A psicopedagoga Eliane Mitsunaga, de Londrina, recomenda que, antes de concretizar a transferência, as crianças devem ser levadas para conhecer a nova escola e pais e filhos devem conversar sobre o assunto. ''Algumas querem e gostam da ideia de mudar de ambiente, mas outras não aceitam porque deixarão os amigos'', comenta, explicando que alunos mais velhos aceitam melhor a mudança.
Eliane diz que a mudança de escola não é a única causa para a queda do rendimento. ''Pode haver diferença de conteúdo ministrado e da metodologia e para que isso não aconteça os pais devem conversar com a coordenadora da escola, principalmente por causa da metodologia, pois o conteúdo pode ser adquirido por algum tipo de recuperação'', conta.
Caso haja dificuldades para fazer amigos, pais e professores devem conversar com o aluno. Para os professores ela recomenda identificar os grupos que já estão formados na sala de aula e procurar uma pessoa que seja assertiva para introduzir esse aluno ao grupo.
Se a transferência for motivada por expulsão ou por comportamento agressivo ou até por ter sofrido bullying, Eliane conta que é preciso procurar ajuda. Ela afirma que nos três casos é muito difícil melhorar a situação sozinho.

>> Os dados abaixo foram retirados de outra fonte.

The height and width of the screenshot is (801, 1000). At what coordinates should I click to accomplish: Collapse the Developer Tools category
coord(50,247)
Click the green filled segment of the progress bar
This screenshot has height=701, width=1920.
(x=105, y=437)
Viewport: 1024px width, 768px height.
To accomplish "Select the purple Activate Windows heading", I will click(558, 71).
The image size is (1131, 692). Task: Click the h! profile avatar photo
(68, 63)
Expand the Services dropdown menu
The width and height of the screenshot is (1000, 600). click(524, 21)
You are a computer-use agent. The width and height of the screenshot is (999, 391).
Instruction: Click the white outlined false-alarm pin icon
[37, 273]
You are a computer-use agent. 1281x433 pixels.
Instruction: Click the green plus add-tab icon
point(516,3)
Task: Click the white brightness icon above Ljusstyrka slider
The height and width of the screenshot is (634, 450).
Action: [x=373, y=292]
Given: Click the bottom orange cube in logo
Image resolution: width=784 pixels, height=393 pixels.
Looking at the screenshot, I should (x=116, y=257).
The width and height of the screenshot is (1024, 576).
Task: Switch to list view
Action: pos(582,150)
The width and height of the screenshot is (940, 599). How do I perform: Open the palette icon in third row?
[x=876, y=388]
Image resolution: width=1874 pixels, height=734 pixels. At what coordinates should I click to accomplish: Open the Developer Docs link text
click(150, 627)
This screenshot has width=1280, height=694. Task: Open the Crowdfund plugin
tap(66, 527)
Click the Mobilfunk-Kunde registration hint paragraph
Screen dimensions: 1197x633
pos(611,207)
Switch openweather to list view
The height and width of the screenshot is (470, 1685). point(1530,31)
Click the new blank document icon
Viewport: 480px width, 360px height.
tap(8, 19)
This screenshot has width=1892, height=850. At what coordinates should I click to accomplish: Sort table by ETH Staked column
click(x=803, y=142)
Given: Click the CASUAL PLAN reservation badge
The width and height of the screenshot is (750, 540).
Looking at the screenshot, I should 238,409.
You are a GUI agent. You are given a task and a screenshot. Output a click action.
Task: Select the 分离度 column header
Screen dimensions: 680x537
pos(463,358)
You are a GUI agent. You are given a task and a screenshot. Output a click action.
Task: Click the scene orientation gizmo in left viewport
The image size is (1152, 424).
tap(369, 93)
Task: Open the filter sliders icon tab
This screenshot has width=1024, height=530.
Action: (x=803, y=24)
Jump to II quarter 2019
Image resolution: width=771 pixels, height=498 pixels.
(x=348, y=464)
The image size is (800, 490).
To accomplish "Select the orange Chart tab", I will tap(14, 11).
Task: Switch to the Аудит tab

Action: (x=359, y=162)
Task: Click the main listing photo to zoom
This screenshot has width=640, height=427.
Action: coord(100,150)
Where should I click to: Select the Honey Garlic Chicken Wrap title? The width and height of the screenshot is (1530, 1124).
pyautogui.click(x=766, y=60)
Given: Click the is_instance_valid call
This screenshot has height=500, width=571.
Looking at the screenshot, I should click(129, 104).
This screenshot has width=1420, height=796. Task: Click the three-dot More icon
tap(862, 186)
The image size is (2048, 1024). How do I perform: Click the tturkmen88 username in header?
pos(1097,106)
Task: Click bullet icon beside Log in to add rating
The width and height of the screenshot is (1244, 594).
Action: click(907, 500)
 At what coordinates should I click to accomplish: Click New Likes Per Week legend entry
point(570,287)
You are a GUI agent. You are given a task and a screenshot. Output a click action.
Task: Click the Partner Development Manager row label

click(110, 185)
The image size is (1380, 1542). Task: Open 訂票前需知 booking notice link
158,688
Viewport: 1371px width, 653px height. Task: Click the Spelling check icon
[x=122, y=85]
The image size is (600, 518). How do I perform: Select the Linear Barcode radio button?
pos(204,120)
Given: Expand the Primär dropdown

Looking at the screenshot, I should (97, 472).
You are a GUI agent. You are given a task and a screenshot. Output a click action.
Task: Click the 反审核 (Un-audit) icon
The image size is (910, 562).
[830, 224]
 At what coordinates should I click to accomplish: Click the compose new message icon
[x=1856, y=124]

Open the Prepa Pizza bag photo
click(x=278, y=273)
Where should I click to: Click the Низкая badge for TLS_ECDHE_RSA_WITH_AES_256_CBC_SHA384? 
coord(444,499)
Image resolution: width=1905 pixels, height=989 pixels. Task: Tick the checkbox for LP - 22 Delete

Para quem muda de cidade, diz ela, a situação é mais difícil. ''Quando a criança permanece na mesma cidade ainda é possível rever os amigos, mas quando isso não acontece os pais devem conversar com os filhos e tentar manter o contato para que o choque não seja tão grande'', aconselha. Ela diz que em geral a criança se adapta facilmente, mas se ela for tímida e insegura, o professor e o coordenador possuem um papel importante. (V.O.)